Вы знаете, к сожалению мы… мне надо ехать. У нас совещание, священников этого района в два часа.

 

- Один вопрос, или два вопроса. Ваша работа сейчас, как вы представляете себе вашу работу в этом смысле?

- Никак. Я работаю! А другие будут представлять ее.

 

- Но вы делаете конкретное дело.

- Есть люди, которые пишут историю, а есть люди, которые в ней живут и действуют. Я принадлежу к этой категории.

 

- Да, но когда вы проповедуете, у вас есть какие-то мысли, которые вы пытаетесь...

- Вот, здесь эти мысли все! (Показывает на Библию.)

 

- В Библии...

- Конечно. :) Евангелие - основа жизни. Все!

 

- А вы занимаетесь тоже милосердием?

- Ну, это конечно, естественно. Нормально это, мы и раньше так занимались, как могли.

 

- А мы были против, в Испании, милосердия. Мы считали, что есть понятие социальная справедливость.

- Одно другому не мешает. Структура, которая поддерживает справедливость, это безличная… unperson… А милосердие, это что-то индивидуальное, теплое, личное. Это две стороны одного и того же явления.

 

- Существуют ли в Православной Церкви какое-то течение… Вы читали книгу Александра Яковлева?

- Нет, Я не читал, но я его ценю. Да.

 

- Он говорит о… как это … одна секта, которая жила на Севере Кавказа…

- Духоборы?

 

- Духоборы, да. И он очень сильно оценивает их способность работать. Их культуру работы.

- Это, это протестанты.

 

- Это протестанты?

- Протестантам свойственна трудоспособность. К сожалению, мы православные не такие.

 

- Да, но существует ли в Православной Церкви какое-то течение, где выражается любовь к работе, какая-то этика труда. Я хочу узнать, существуют какие-то основы, что вы живете, более продуктивные… работы? Какая-то другая культура.
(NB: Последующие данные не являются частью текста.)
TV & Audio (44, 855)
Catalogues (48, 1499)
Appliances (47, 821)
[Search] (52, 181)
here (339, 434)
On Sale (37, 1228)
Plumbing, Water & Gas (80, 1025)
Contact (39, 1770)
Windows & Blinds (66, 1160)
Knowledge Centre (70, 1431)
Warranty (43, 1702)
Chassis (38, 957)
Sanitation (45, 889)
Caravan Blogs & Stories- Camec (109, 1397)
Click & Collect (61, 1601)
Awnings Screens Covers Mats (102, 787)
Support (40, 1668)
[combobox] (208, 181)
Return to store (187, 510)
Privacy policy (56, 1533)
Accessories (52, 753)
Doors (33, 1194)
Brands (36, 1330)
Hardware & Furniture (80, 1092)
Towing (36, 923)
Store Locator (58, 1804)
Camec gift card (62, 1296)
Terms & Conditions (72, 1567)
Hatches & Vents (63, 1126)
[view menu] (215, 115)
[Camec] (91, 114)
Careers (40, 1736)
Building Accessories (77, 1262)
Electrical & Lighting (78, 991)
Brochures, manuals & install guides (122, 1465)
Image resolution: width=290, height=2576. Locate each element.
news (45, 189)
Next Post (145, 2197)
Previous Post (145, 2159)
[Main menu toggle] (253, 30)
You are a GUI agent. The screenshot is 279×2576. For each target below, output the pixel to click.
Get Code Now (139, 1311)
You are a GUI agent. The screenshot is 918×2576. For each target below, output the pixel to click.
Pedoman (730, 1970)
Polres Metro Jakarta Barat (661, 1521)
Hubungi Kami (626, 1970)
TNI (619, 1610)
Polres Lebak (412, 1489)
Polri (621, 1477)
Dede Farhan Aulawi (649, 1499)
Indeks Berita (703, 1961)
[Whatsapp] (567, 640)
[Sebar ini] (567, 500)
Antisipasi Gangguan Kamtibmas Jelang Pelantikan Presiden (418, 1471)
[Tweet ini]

- Это все-таки больше свойственно протестантизму. Читайте Макса Вебера. У них более организовано все это. Такой дух. Но я думаю, что общая христианизация масс все-таки будет на пользу для самого общества.

 

- У вас есть какие-то ваши последние статьи, которые можно прочитать, скажите, где опубликованы, я посмотрю.

- Я не помню… В Советской культуре была… Про толпу… психология толпы. Как называлась? – Исступление масс.

 

- Когда это было?

- Две недели назад… Не помню.

 

- В августе?

- Да. По-моему, да.

 

- Вы работаете в обществе возрождения культуры? [имеется в виду общество Культурное возрождение ред.]

- Да, я президент его.

 

- И чем вы занимаетесь?

- Просветительской деятельностью. Вечера, лекции, концерты, циклы бесед и так далее. Выставки.

 

- Другой вопрос. Алексей – новый, новый…

- Патриарх?

 

- Патриарх, да…

- Но он все-таки культурный, интеллигентный человек.

 

- Вы связываете с ним какую-то надежду?

- Да! Да, я был очень рад, когда его избрали.

 

- Вам кажется самой лучший, наверное?

- Во всяком случае, хороший… вариант.

 

- И люди демократически мыслящие. Они [подались?] в Церковь организованной какой-то группой?

- Кстати, Алексий II, еще будучи митрополитом, первый выступил с интервью с осуждением неофашизма советского. Первый и, по-моему, единственный.

 

- Что вы скажете о Православной Церкви за рубежом?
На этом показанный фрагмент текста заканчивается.